Word for word, restate the records that appear below.

[Records from a data collection]
**********
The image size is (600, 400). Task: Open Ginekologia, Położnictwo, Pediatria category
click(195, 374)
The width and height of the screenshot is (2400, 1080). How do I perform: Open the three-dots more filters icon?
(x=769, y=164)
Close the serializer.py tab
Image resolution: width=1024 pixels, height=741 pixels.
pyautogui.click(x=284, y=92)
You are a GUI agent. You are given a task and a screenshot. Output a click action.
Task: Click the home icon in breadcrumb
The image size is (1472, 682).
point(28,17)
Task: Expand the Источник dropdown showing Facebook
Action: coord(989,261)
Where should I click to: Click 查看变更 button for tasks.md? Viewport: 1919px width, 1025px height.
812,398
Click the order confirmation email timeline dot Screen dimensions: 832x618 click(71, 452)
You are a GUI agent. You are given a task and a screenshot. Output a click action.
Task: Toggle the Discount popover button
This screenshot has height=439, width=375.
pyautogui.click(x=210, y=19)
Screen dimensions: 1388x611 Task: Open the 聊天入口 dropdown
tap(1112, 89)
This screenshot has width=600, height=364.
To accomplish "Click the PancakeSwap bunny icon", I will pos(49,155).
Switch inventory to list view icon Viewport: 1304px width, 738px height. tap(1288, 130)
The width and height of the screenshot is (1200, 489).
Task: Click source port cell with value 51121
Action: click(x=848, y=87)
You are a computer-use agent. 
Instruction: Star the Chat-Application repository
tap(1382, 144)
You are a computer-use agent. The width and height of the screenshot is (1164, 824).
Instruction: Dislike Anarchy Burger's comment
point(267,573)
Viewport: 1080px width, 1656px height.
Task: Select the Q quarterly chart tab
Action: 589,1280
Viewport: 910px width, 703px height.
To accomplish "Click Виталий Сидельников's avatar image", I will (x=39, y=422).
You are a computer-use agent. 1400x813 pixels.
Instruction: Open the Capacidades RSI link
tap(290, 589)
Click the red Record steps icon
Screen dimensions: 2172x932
**********
### Solution for this exercise
The image size is (600, 400). Task: Open Ginekologia, Położnictwo, Pediatria category
click(195, 374)
The width and height of the screenshot is (2400, 1080). How do I perform: Open the three-dots more filters icon?
(x=769, y=164)
Close the serializer.py tab
Image resolution: width=1024 pixels, height=741 pixels.
pyautogui.click(x=284, y=92)
You are a GUI agent. You are given a task and a screenshot. Output a click action.
Task: Click the home icon in breadcrumb
The image size is (1472, 682).
point(28,17)
Task: Expand the Источник dropdown showing Facebook
Action: coord(989,261)
Where should I click to: Click 查看变更 button for tasks.md? Viewport: 1919px width, 1025px height.
812,398
Click the order confirmation email timeline dot Screen dimensions: 832x618 click(71, 452)
You are a GUI agent. You are given a task and a screenshot. Output a click action.
Task: Toggle the Discount popover button
This screenshot has height=439, width=375.
pyautogui.click(x=210, y=19)
Screen dimensions: 1388x611 Task: Open the 聊天入口 dropdown
tap(1112, 89)
This screenshot has width=600, height=364.
To accomplish "Click the PancakeSwap bunny icon", I will pos(49,155).
Switch inventory to list view icon Viewport: 1304px width, 738px height. tap(1288, 130)
The width and height of the screenshot is (1200, 489).
Task: Click source port cell with value 51121
Action: click(x=848, y=87)
You are a computer-use agent. 
Instruction: Star the Chat-Application repository
tap(1382, 144)
You are a computer-use agent. The width and height of the screenshot is (1164, 824).
Instruction: Dislike Anarchy Burger's comment
point(267,573)
Viewport: 1080px width, 1656px height.
Task: Select the Q quarterly chart tab
Action: 589,1280
Viewport: 910px width, 703px height.
To accomplish "Click Виталий Сидельников's avatar image", I will (x=39, y=422).
You are a computer-use agent. 1400x813 pixels.
Instruction: Open the Capacidades RSI link
tap(290, 589)
Click the red Record steps icon
Screen dimensions: 2172x932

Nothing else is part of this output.